EXCERPT PROVIDED:
***
Everything That is Given Is Not What I Planned

Friday, January 11, 2013

A little bump in the road

My mom fell and then became seriously ill last week.  She developed an infection in the blood and her organs started shutting down.  Alex also started having PTSD flashbacks and had to be rushed into emergency twice during this last week because with her not in the house he felt unsafe.  He was afraid he would have to go back to school because normally I do not work from home. 

The second time he flashed we were getting off a train by a mall and he ran in and out of traffic until two teenagers chased him down and I could run up and pin him down.  It took mall security and police officers over forty minutes to respond.  The police were worried about his bare feet because I stripped the shoes and socks off before I pinned him to the ground.  Rookies.  Even Alex runs slower in bare feet on a cold wet night.  I have got to stop visiting suburbia.  :)

Anyway, Alex's trips to the ER (the first while my Mom initially went into ER) have allowed me the opportunity to spend a lot of time with her.  And then there are the standing children doctor appointments in the attached children's hospital.  Just yesterday the wonderful speech therapist wished me good luck on visiting Mom after the check-up.  It all went fine.

I am starting to get seriously sick of hospital food though. Today I absolutely insisted on bringing food from home.  The kids were healthily well fed and I got a break from the cafeteria.  We will do that again tomorrow.

I am learning a lot about PTSD.  I knew a lot before because my step-Dad was a vet and I stabilized Alex before but Alex is refining my understanding.  In some respects dealing with the orphanage trauma was so much easier than what we deal with now.  For Alex the "before time" was a category he could fit abuse into but now, with what has happened since he has been home, the monsters have leaked into our life.  If it was a simple issue of "things like that happen there but not here" he would be farther along in healing. 

I think that is an important thing for adoptive parents to understand.  Kids heal better when there is a clear demarcation between the before time and now.  And before all the caring parents jump in and over fix this, listen well - the child has to make the demarcation - and in their own time.  The parent job is to endure - and love. And be willing to calmly talk about it all when the child is ready.  I asked Daria so many times if she had been hurt and it was only when she was on TV that she told.  My daughter is not yet sure about the difference between the before time and now.  She is still currying favor and attempting to be what she thinks I expect.  She is not ready to trust.

Alex, is far from this point.  He tells all and insists on being able to trust.  All of us, even his sister, keep Alex safe in his sense of the world.  It is extremely important that he sees and knows what is happening to all of us.  Alex also sees his grandmother as an extremely important protector.  Even when she did not pick him up from school, she was at home, ready to make his day better.  And she always made him safe.  I am still the Mom that leaves him at school and works in the office.  I am farther away in his sense of the world.  I inadvertently allowed harm to happen to him before whereas my Mom just hugs him and keeps him safe at home.  She is the one that yells at the drivers that do not treat him well.
***
Stored data entries
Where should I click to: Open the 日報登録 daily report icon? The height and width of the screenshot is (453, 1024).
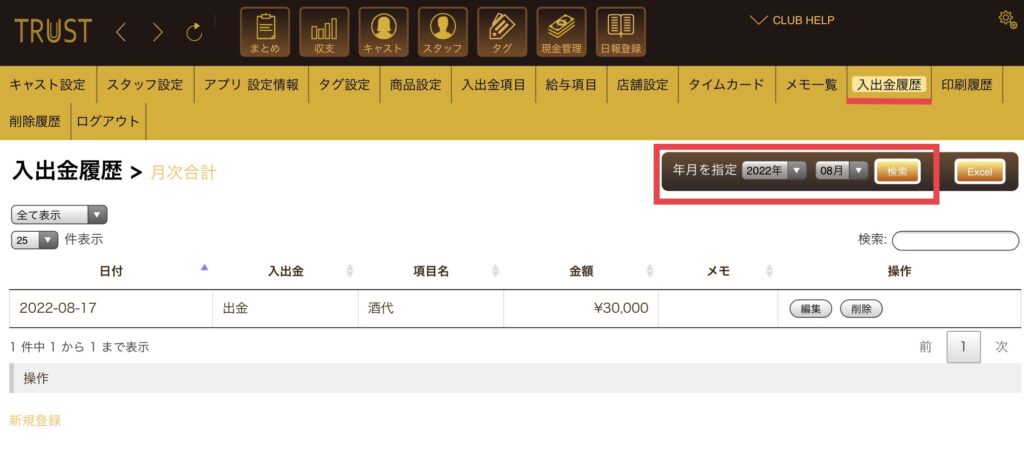click(620, 31)
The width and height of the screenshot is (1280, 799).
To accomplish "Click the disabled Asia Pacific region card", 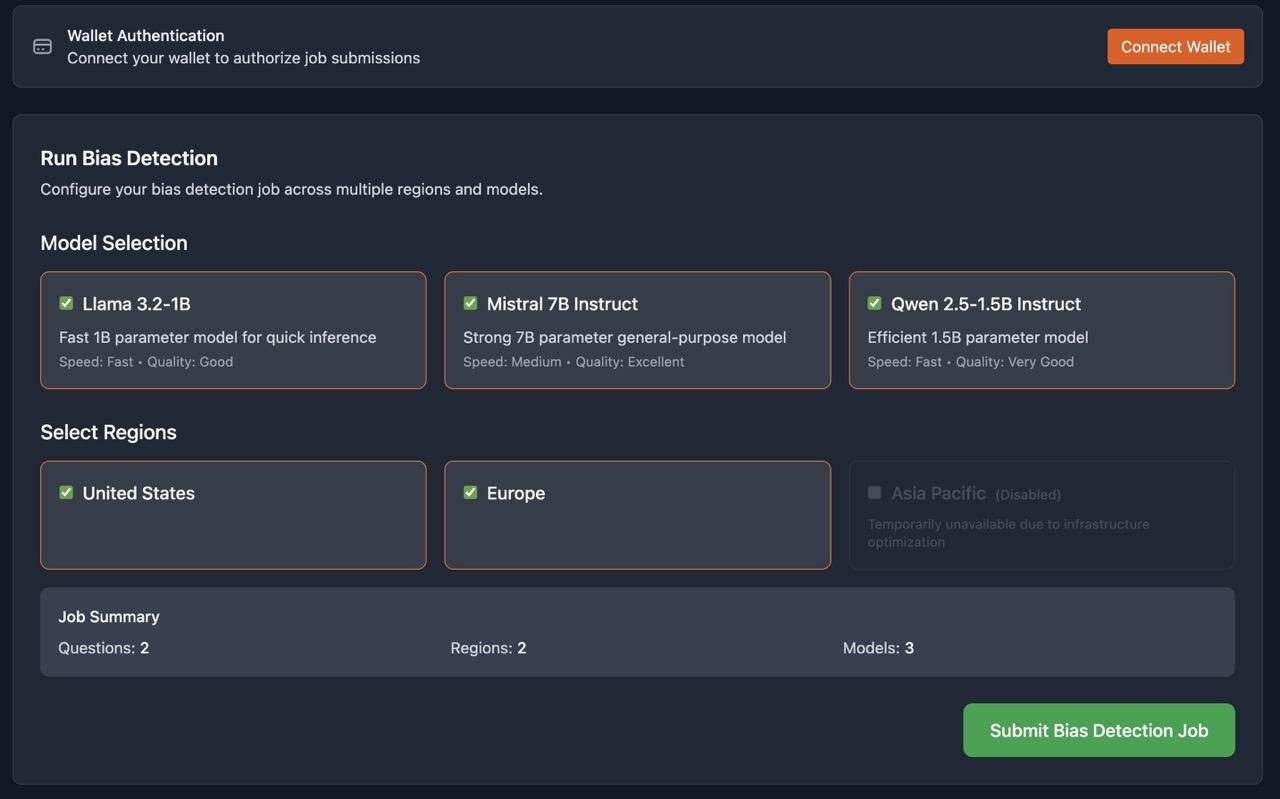I will click(x=1042, y=514).
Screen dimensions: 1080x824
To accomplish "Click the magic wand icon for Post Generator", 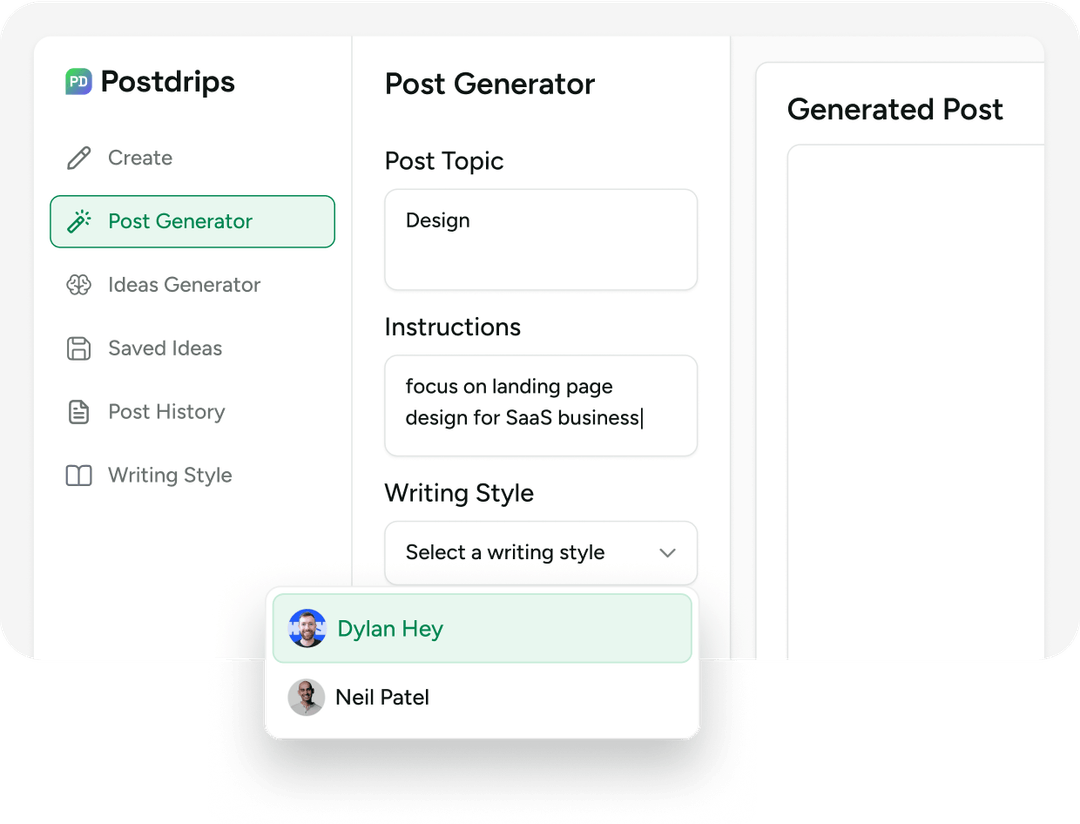I will coord(80,221).
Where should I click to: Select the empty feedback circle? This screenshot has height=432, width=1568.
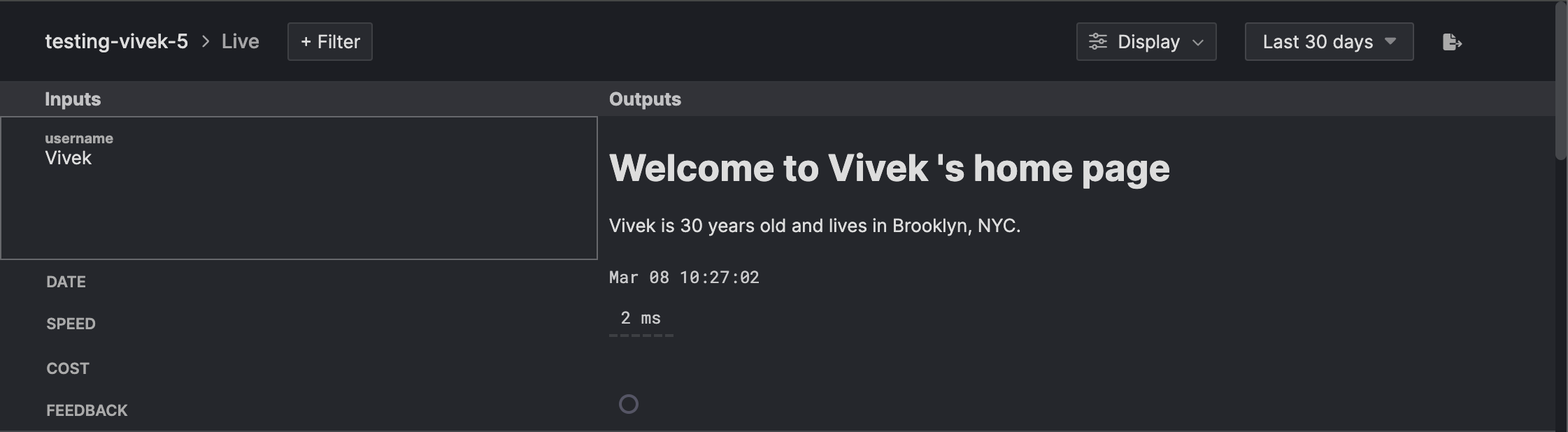[x=629, y=404]
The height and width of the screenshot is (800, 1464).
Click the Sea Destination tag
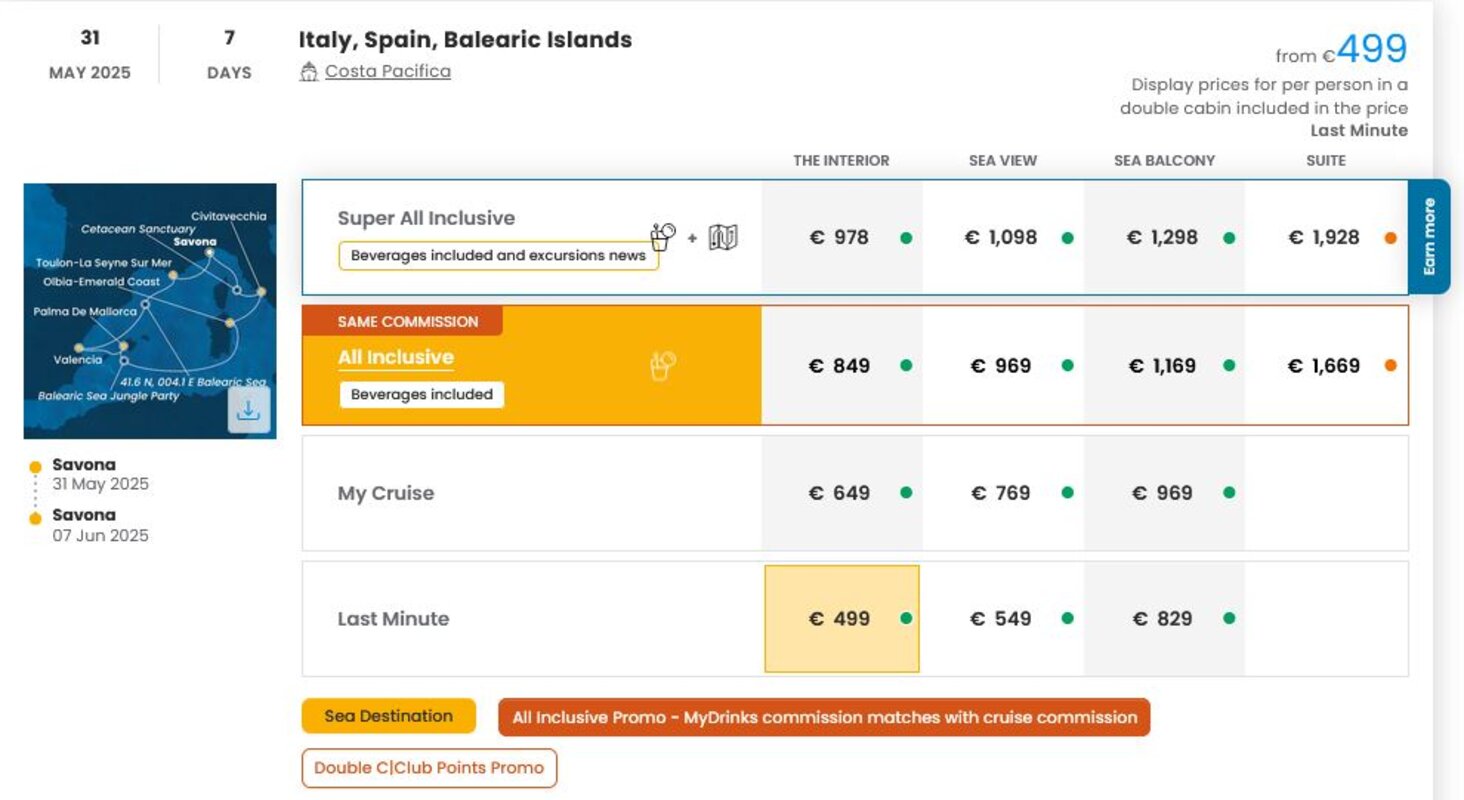pyautogui.click(x=388, y=716)
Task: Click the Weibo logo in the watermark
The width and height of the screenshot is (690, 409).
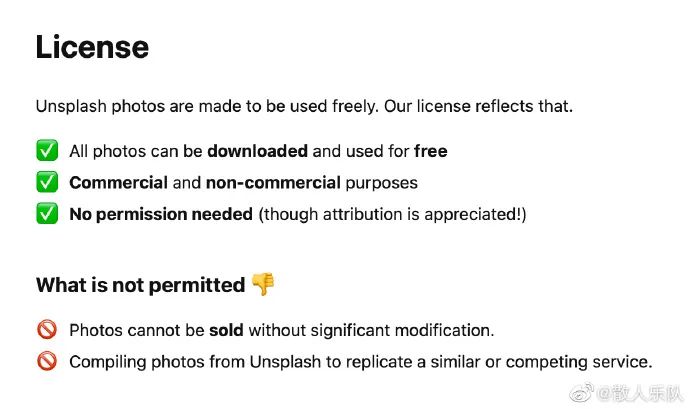Action: (x=582, y=392)
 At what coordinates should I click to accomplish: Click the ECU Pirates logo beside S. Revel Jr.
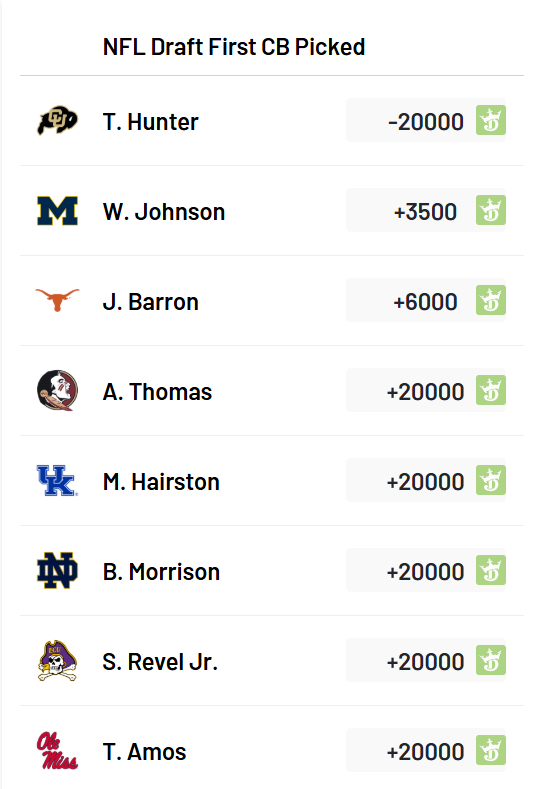(x=57, y=661)
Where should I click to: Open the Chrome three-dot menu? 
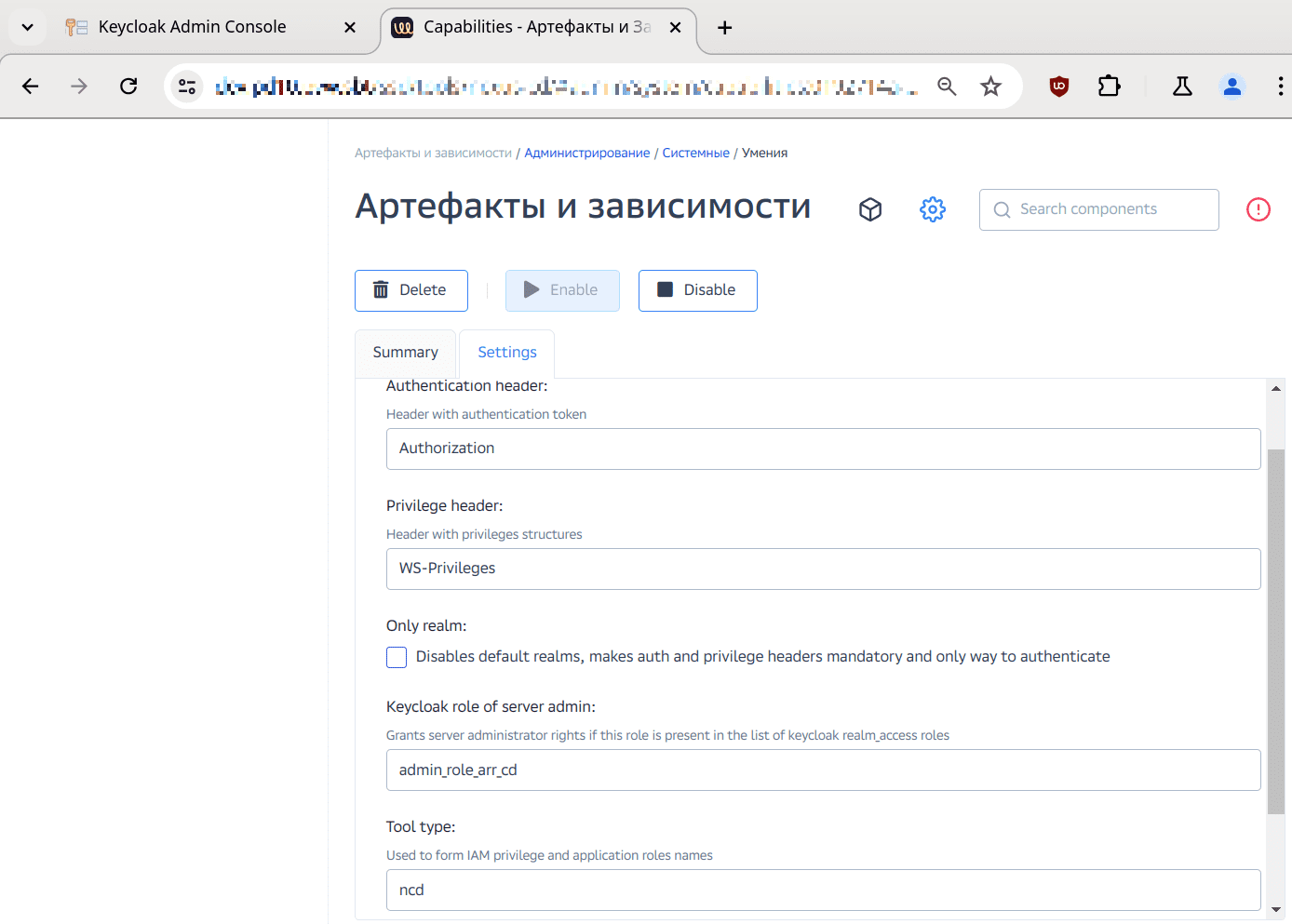pyautogui.click(x=1280, y=87)
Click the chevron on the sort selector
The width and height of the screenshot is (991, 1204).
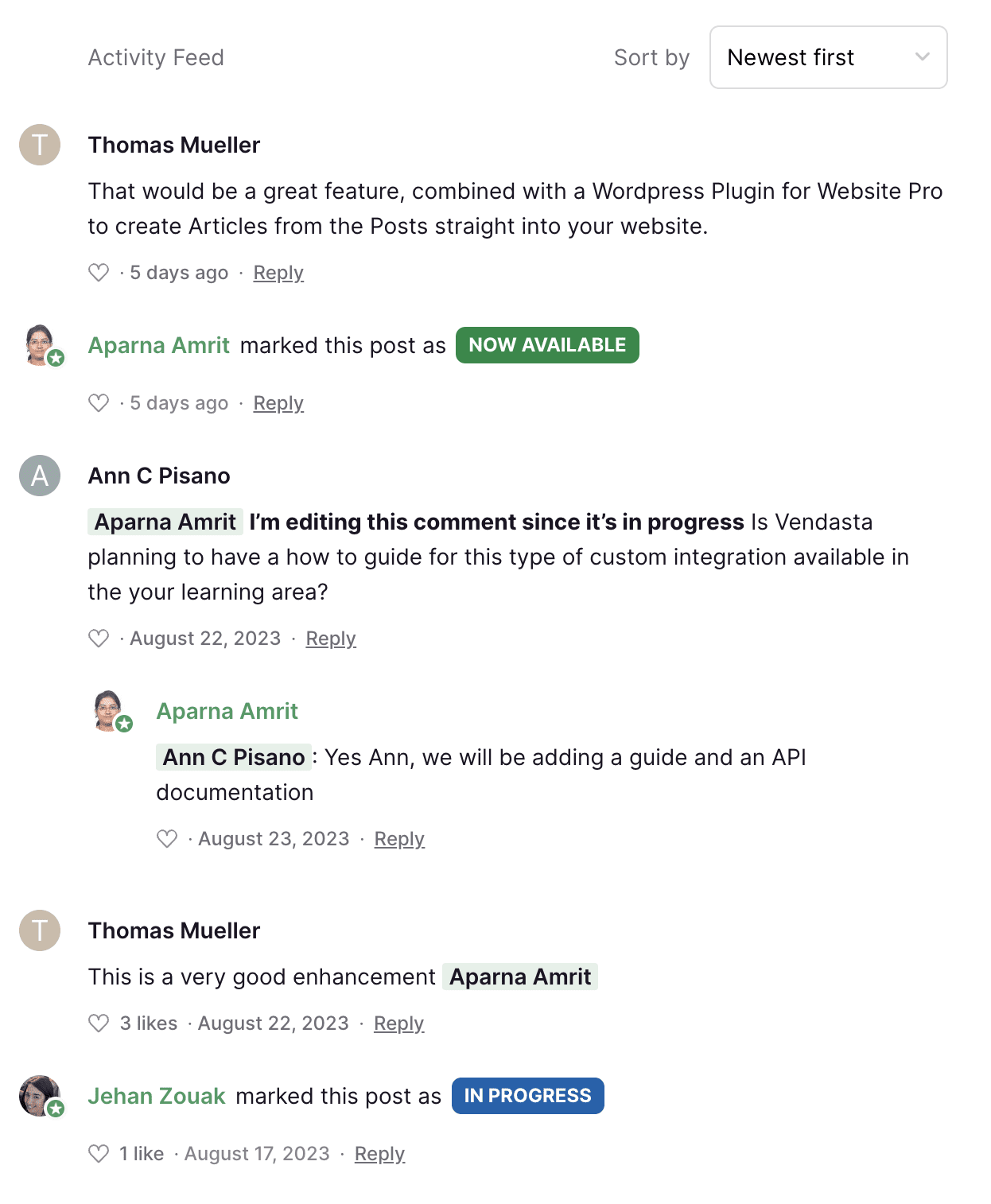[x=923, y=56]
***
CHECK YOUR UNDERSTANDING:
a – Could you reproduce, word for word, everything in the blog post from "Anyway, Alex's trips" down to "all went fine."?
b – How would you condense the paragraph in the blog post that begins "Anyway, Alex's trips to the ER" into a shorter version that keeps its main facts?
c – Would you go on with the blog post about the mother's illness and Alex's PTSD, starting right after its final sentence?

OUTPUTS IN ORDER:
a –
Anyway, Alex's trips to the ER (the first while my Mom initially went into ER) have allowed me the opportunity to spend a lot of time with her.  And then there are the standing children doctor appointments in the attached children's hospital.  Just yesterday the wonderful speech therapist wished me good luck on visiting Mom after the check-up.  It all went fine.

b – Alex's ER visits, the first coinciding with Mom's own admission, let me spend a lot of time with her, as do the standing children's doctor appointments at the attached children's hospital. Yesterday the speech therapist wished me luck visiting Mom after the check-up, and it all went fine.

c –
I am still having to prove to Alex that I will keep him safe.  I walk out of sight and leave him in the care of others who allow him to be hurt.  In his eyes, I fail him.  He does not see all that I try and do to correct my misplaced trust about his safety.

Parents with traumatized kids are very familiar with the child who has to be in the bathroom while you pee or has to literally hold onto your leg while you dig a hole in the garden.  I had an eighteenth- month-old preadoptive placement that did that.  Moving those rose bushes took a really long time.  That is still Alex at some level.  Hence the PTSD response this week. 

We sat in my Mom's ICU room today for a couple of hours.  I had been having people stay at my house while the kids slept so I could be with her (when we weren't already up there) but today it seemed best to let them see what has upset the applecart at home.  The kids did great.  No flashes from Alex but a lot empathy and pain when his grandmother had a few issues during care.  Alex has had issues during medical stays too.  Normal life.

This is just a bump in the road for Alex.  For me, my mother was dying this week.  I have been driven to my knees.  I cannot stop crying.  It looks like my mom will live but there is a long road ahead.  I am thinking about changes.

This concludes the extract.